Early diagnosis is imperative in management of hypersensitivity pneumonitis (HP), given that progression is largely preventable and adverse effects are largely reversible. Environmental and exposure control is the cornerstone of treatment. In cases in which elimination of antigen exposure does not result in full regression of disease, treatment with corticosteroids may be warranted.

Antigen avoidance

If the responsible inhaled antigen can be identified, the most effective therapy is complete avoidance. Acute disease remits without specific therapy. This may prove difficult or impractical when a new home or new job would be required. When complete elimination or avoidance of the allergen exposure is not possible, exposure minimization with protective equipment or environmental treatment is a potential alternative. Respirators may provide satisfactory personal air purification for workplace environments. Alternatively, use of fungicides, dehumidification, mold removal or other remediation services may also sufficiently reduce ambient antigen burden. Patients with disease progression in the setting of ongoing exposure should still be strongly counseled on antigen avoidance even if drastic measures such as relocation to a new job or home are required.

Corticosteroid therapy

Corticosteroid therapy may be indicated for acute symptomatic relief and may accelerate the initial recovery in persons with severe disease.[59] In long-term prospective follow-up studies, however, prognosis was not affected.
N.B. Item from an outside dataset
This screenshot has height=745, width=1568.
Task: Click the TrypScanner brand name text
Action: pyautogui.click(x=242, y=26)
Treatment regimens for hypersensitivity pneumonitis vary according to the prescriber. A conceivable initial empiric treatment dose is prednisone 0.5-1 mg/kg/day for 1-2 weeks in acute hypersensitivity pneumonitis or 4-8 weeks for subacute/chronic hypersensitivity pneumonitis followed by a gradual taper to off or maintenance dose of approximately 10 mg/day. Continued therapy should be guided by clinical response, pulmonary function, and radiographic improvement. Maintenance doses are not always required, particularly if the patient is removed from exposure.

Other therapies

Outside of oral corticosteroids, several other alternative therapies have been explored in select cases. Inhaled corticosteroids, bronchodilators, cromolyn sodium, and antihistamines may be helpful in cases with obstructive physiology with reversibility. The use of low-dose macrolide antibiotics have been suggested for inflammation reduction, however, beneficial effects have not been verified in human studies.[60] The use of immunosuppressive agents such as azathioprine or cyclosporine has been documented in select pediatric cases, but not in the adult population.[3]
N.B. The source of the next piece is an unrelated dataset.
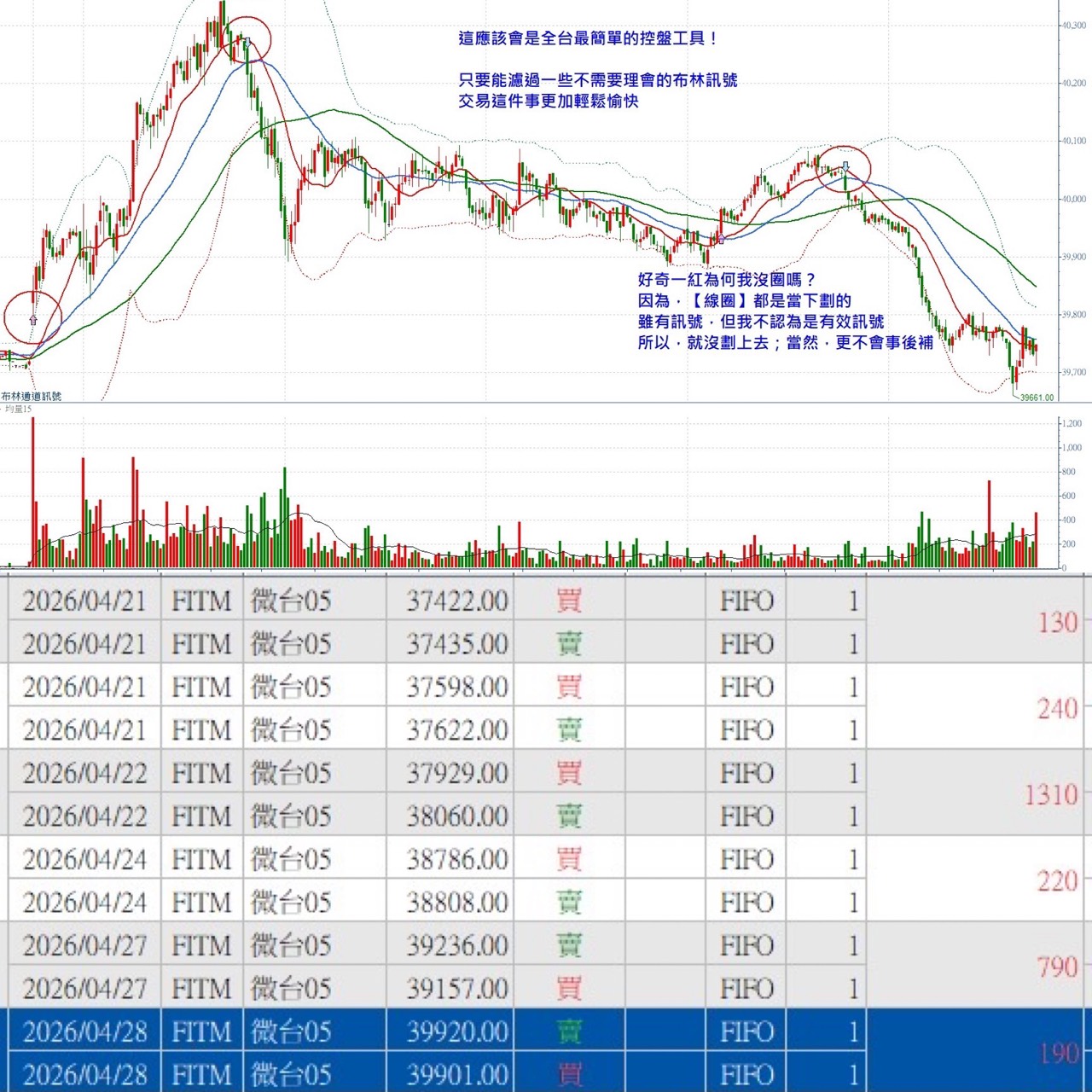
Task: Click the 39661.00 current price tag
Action: [x=1037, y=398]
Reduce the chances of contracting hypersensitivity pneumonitis (HP) by minimizing exposure to provocative antigens, reducing microorganism contamination in the environment, and/or using protective equipment.

Reduce the antigenic burden by altering the handling and storage of microbial antigens, wetting compost to decrease aerosolization, and using fungicides to decrease fungal growth.
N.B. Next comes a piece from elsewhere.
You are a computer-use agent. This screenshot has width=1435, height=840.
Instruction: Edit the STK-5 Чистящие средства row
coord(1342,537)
Dehumidify the environment and remove stagnant water to discourage microbial overgrowth.

Perform preventive maintenance routinely on all heating, ventilation, and air-conditioning equipment. Remove water-damaged furnishings and carpeting.

When avoidance of causative antigens cannot be achieved easily, use protective devices such as personal respirators or air-purifier. Dust respirators do not provide adequate protection, and helmet-type air purifying respirators are efficacious but can be cumbersome to wear.

Acute hypersensitivity pneumonitis (HP) abates with antigen avoidance and without specific therapy. Otherwise corticosteroids may speed recovery in patients with severe symptoms or significant lung dysfunction.

Class Summary

These agents decrease inflammation, suppress leukocyte migration, reverse increased capillary permeability, and dampen the immune system.

Prednisone (Sterapred)

Prednisone is prescribed for severe symptoms or significant lung dysfunction despite antigen avoidance. It is often used for chronic disease.